**What the exercise asks**
Omitting the pictures, output all of the records precisely as written.

(Dataset entries)
#####

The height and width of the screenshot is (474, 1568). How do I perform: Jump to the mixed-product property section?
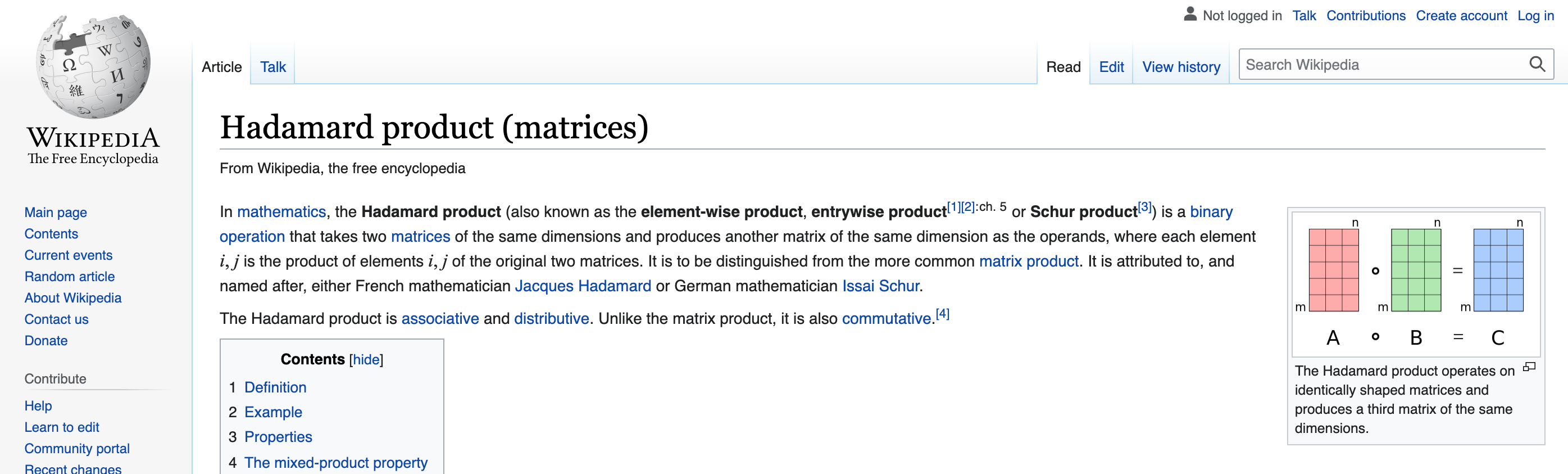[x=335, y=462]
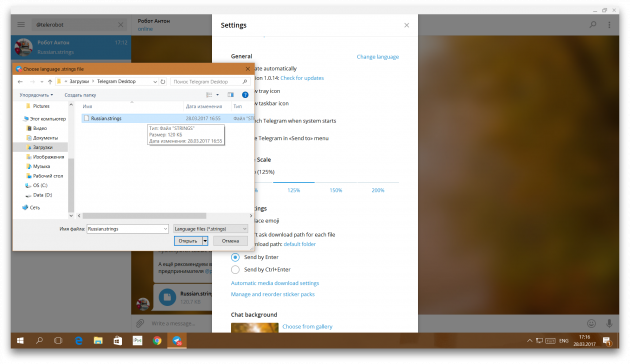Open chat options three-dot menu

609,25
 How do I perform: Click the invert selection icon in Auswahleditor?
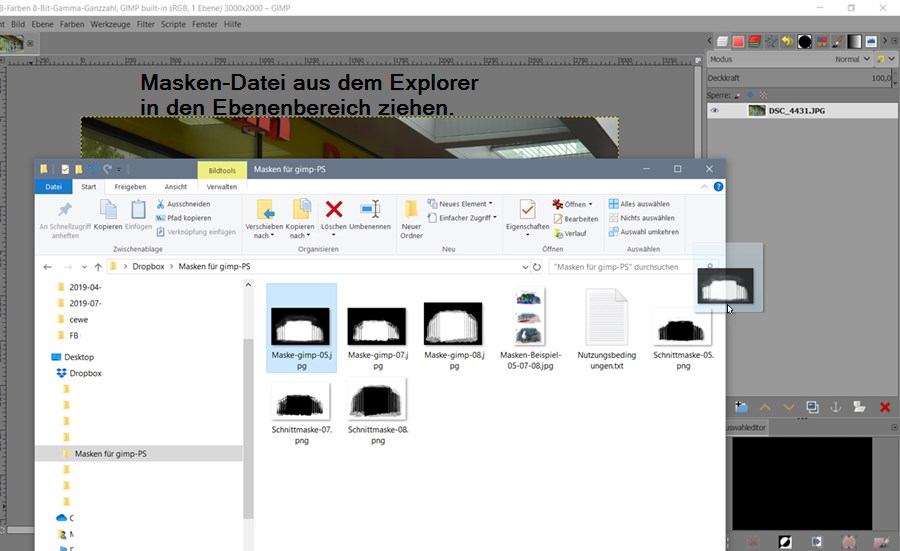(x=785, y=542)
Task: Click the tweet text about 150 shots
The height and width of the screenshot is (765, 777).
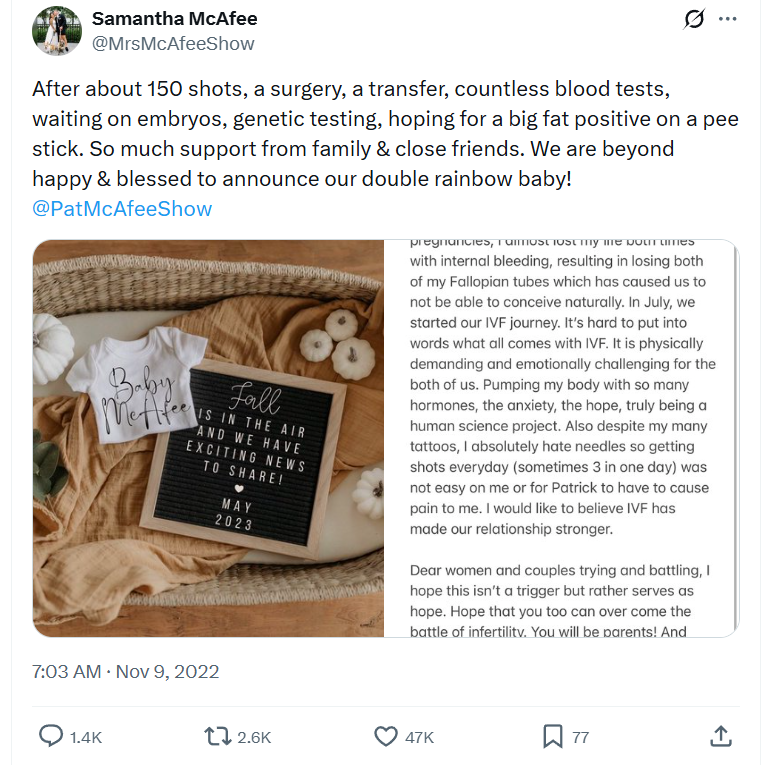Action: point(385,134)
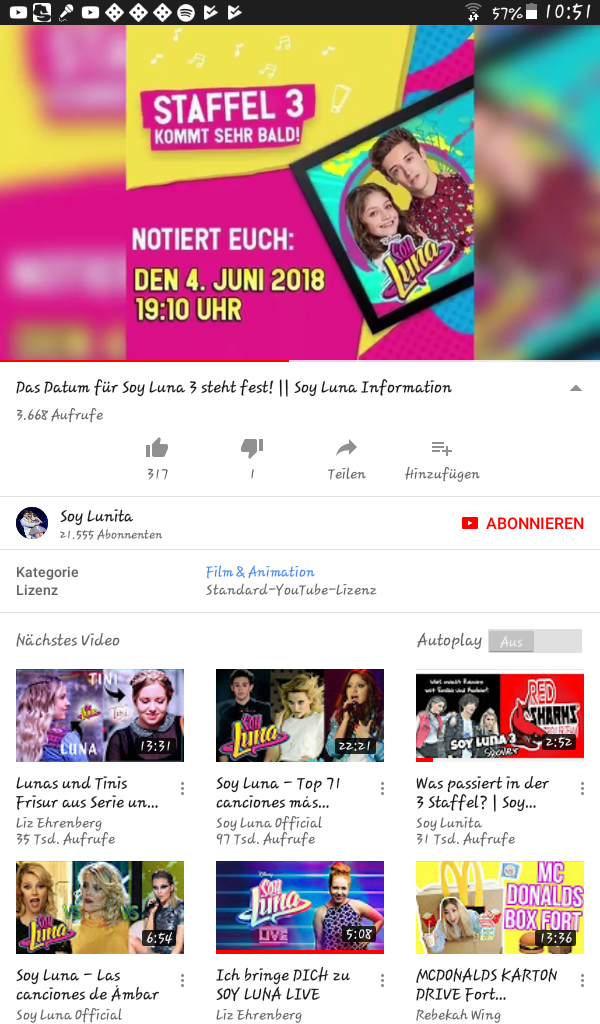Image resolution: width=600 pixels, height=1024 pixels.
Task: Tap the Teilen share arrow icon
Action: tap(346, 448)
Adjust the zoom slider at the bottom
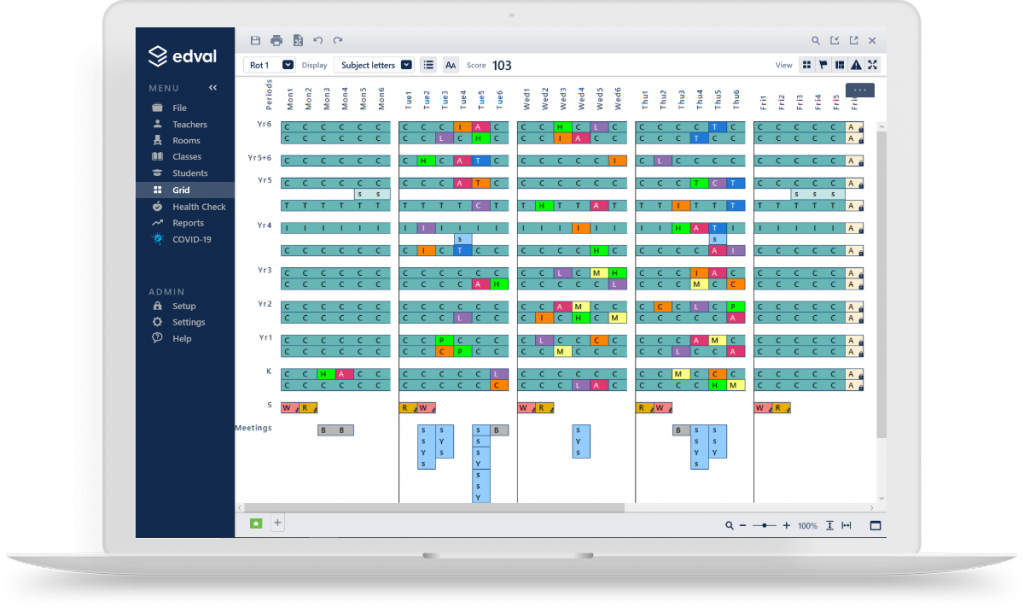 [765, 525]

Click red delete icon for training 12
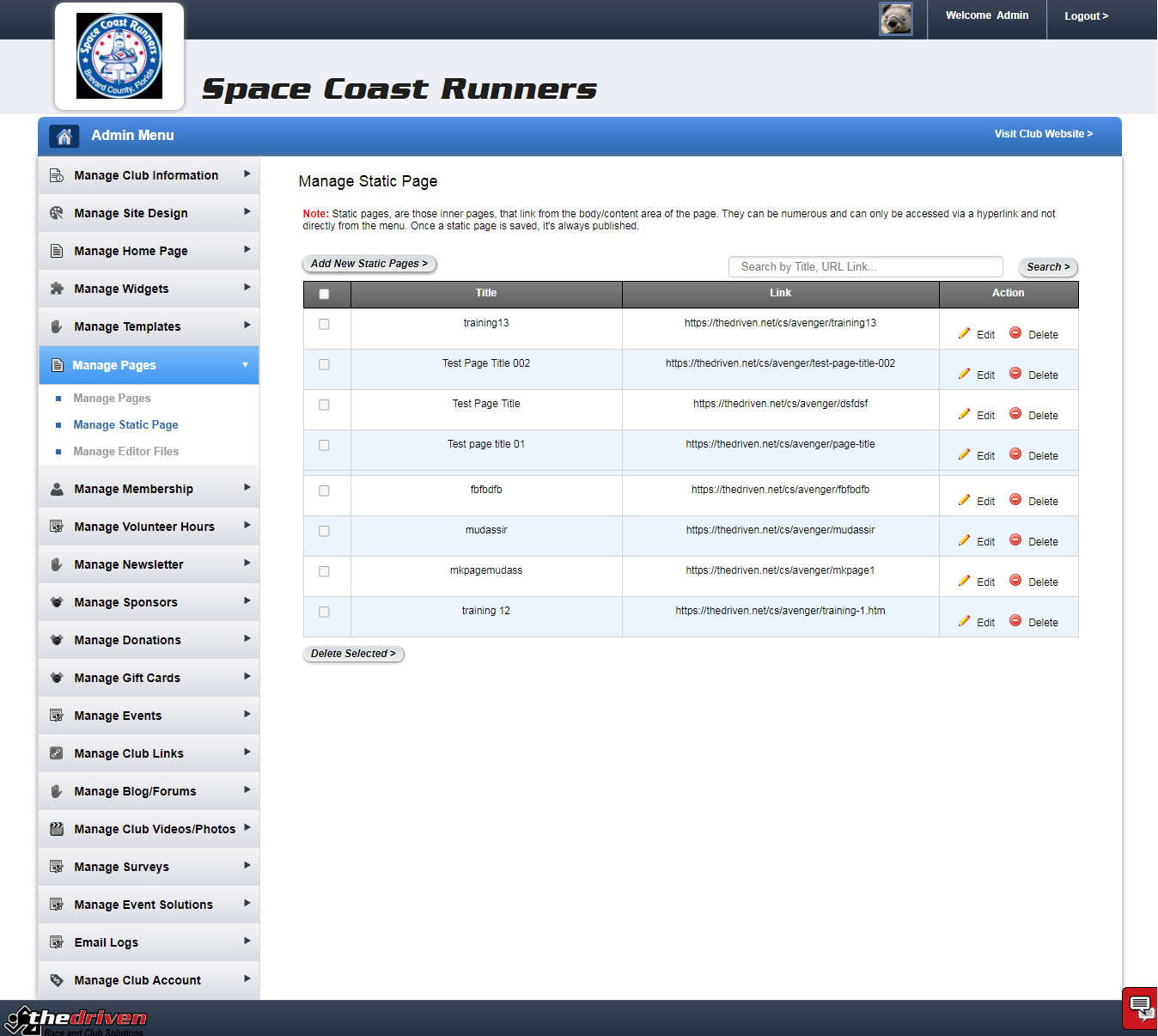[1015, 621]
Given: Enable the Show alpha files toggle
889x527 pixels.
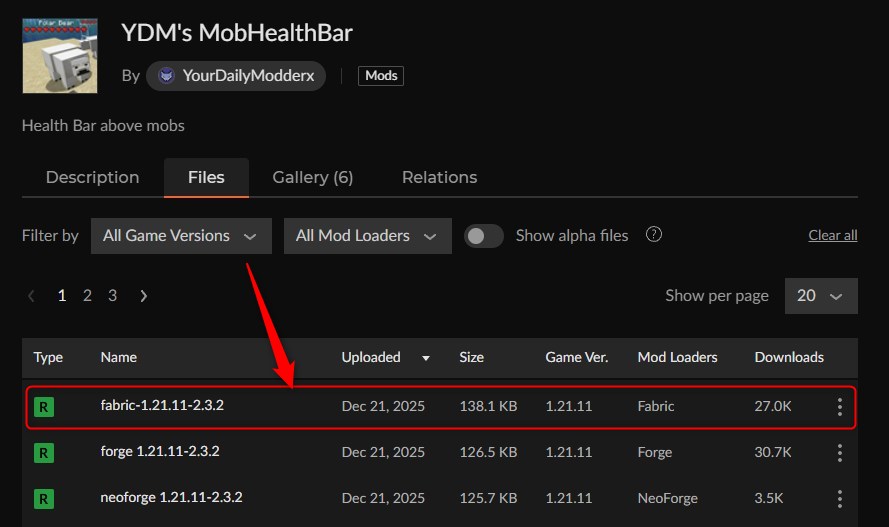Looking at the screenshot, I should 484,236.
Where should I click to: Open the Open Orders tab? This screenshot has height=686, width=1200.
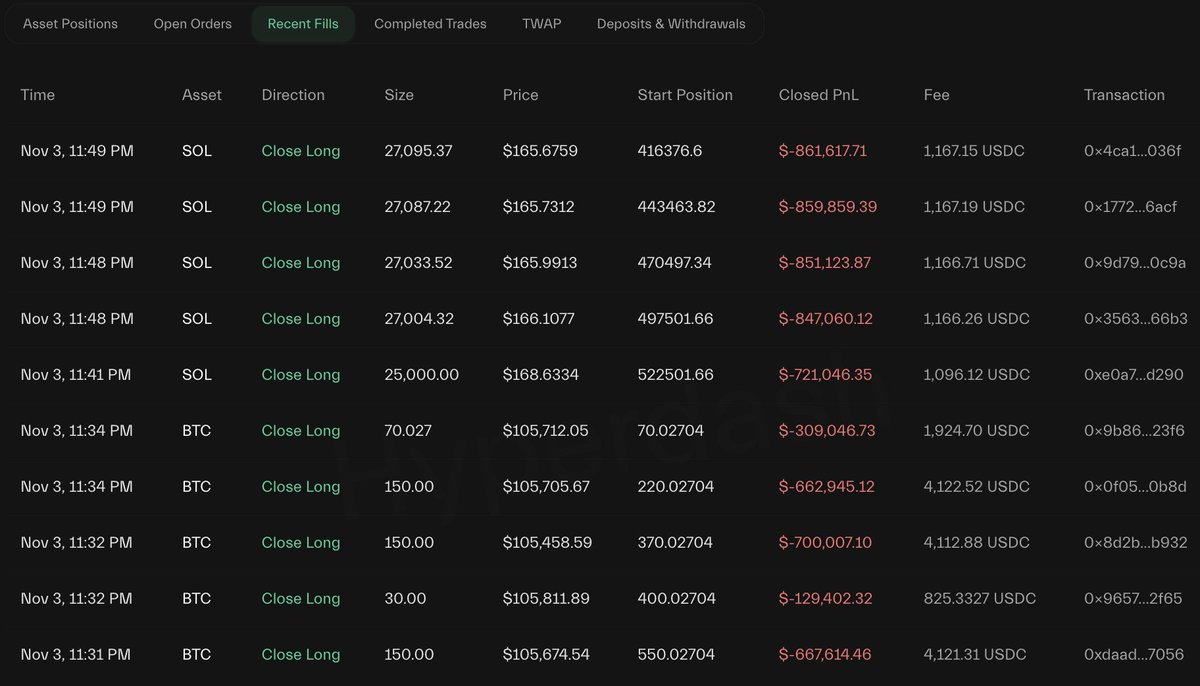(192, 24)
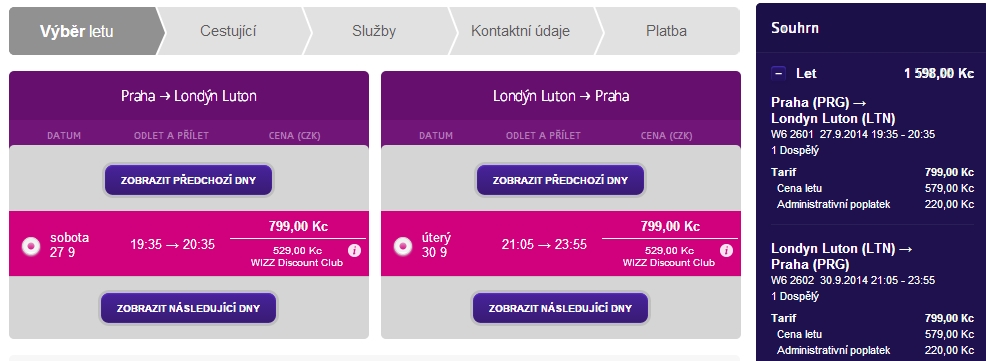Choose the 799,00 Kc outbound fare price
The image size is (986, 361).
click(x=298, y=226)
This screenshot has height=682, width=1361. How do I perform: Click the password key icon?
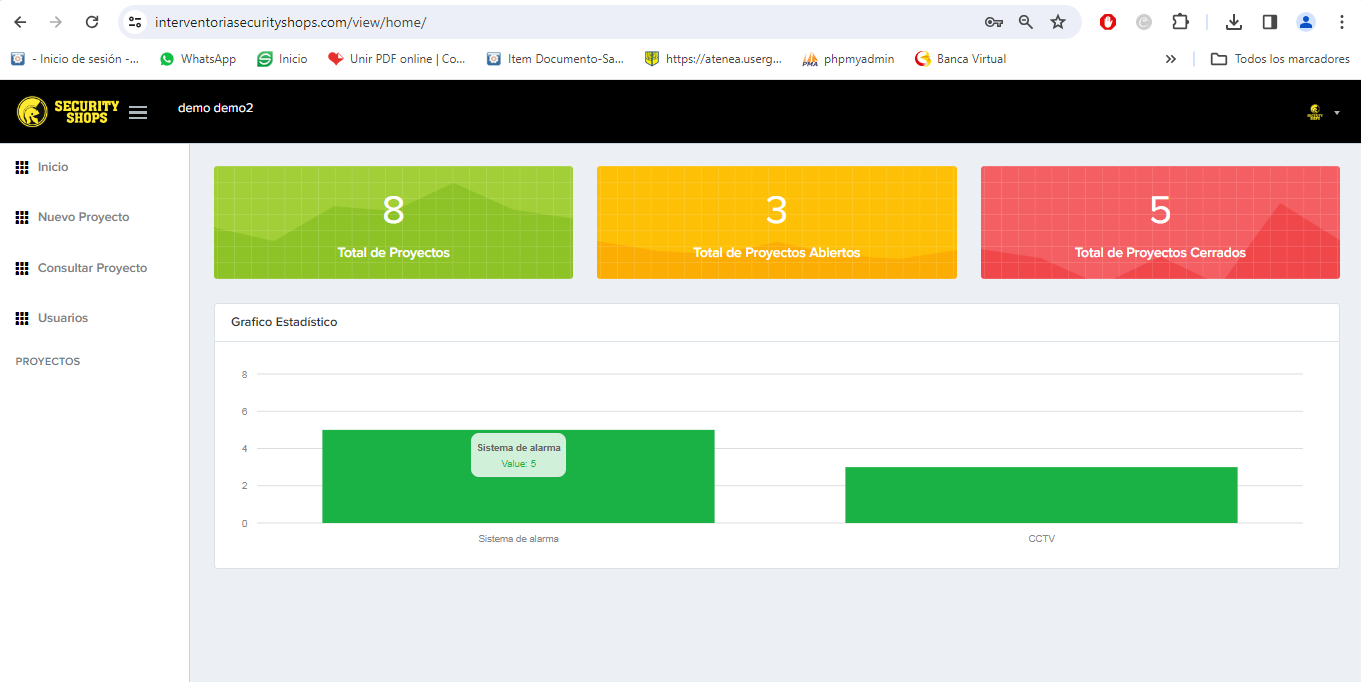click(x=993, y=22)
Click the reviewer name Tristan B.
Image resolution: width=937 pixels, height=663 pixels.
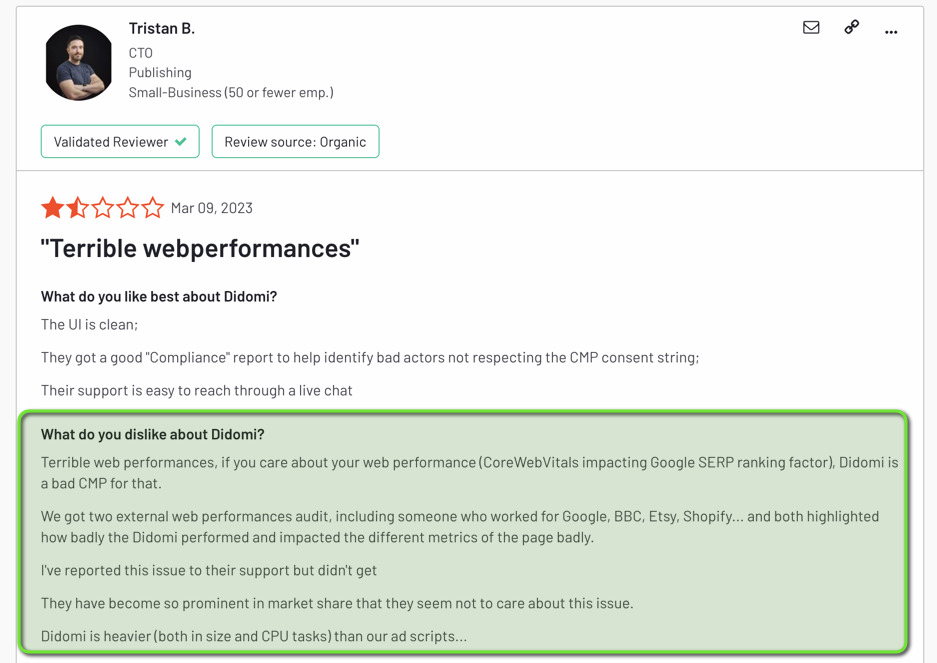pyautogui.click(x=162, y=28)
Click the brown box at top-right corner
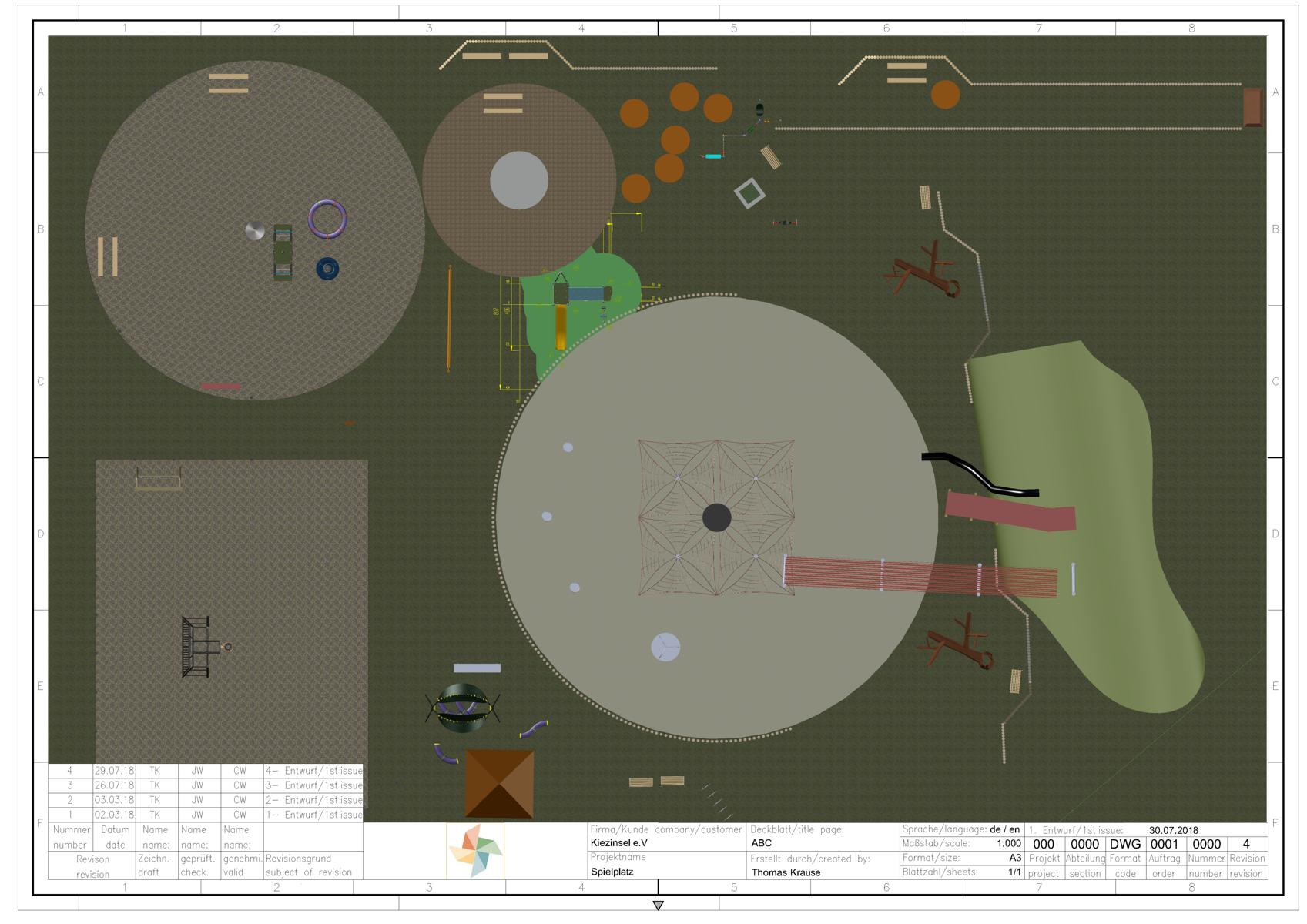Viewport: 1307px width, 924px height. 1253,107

#####

**Response area**
The height and width of the screenshot is (474, 1568). How do I perform: Jump to the mixed-product property section?
[x=335, y=462]
Open chat options three-dot menu

609,25
 How do I perform: Click the invert selection icon in Auswahleditor?
(x=785, y=542)
Task: Click the tweet text about 150 shots
The height and width of the screenshot is (765, 777).
Action: point(385,134)
Image resolution: width=600 pixels, height=1024 pixels.
Task: Tap the Teilen share arrow icon
Action: tap(346, 448)
Adjust the zoom slider at the bottom
 [765, 525]

Click red delete icon for training 12
[1015, 621]
Given: Enable the Show alpha files toggle
889x527 pixels.
Looking at the screenshot, I should 484,236.
Where should I click to: Open the Open Orders tab? This screenshot has height=686, width=1200.
(192, 24)
Choose the 799,00 Kc outbound fare price
The image size is (986, 361).
click(x=298, y=226)
This screenshot has height=682, width=1361. How do I perform: Click the password key icon?
click(x=993, y=22)
Click the reviewer name Tristan B.
Image resolution: width=937 pixels, height=663 pixels.
pyautogui.click(x=162, y=28)
Click the brown box at top-right corner
Viewport: 1307px width, 924px height. 1253,107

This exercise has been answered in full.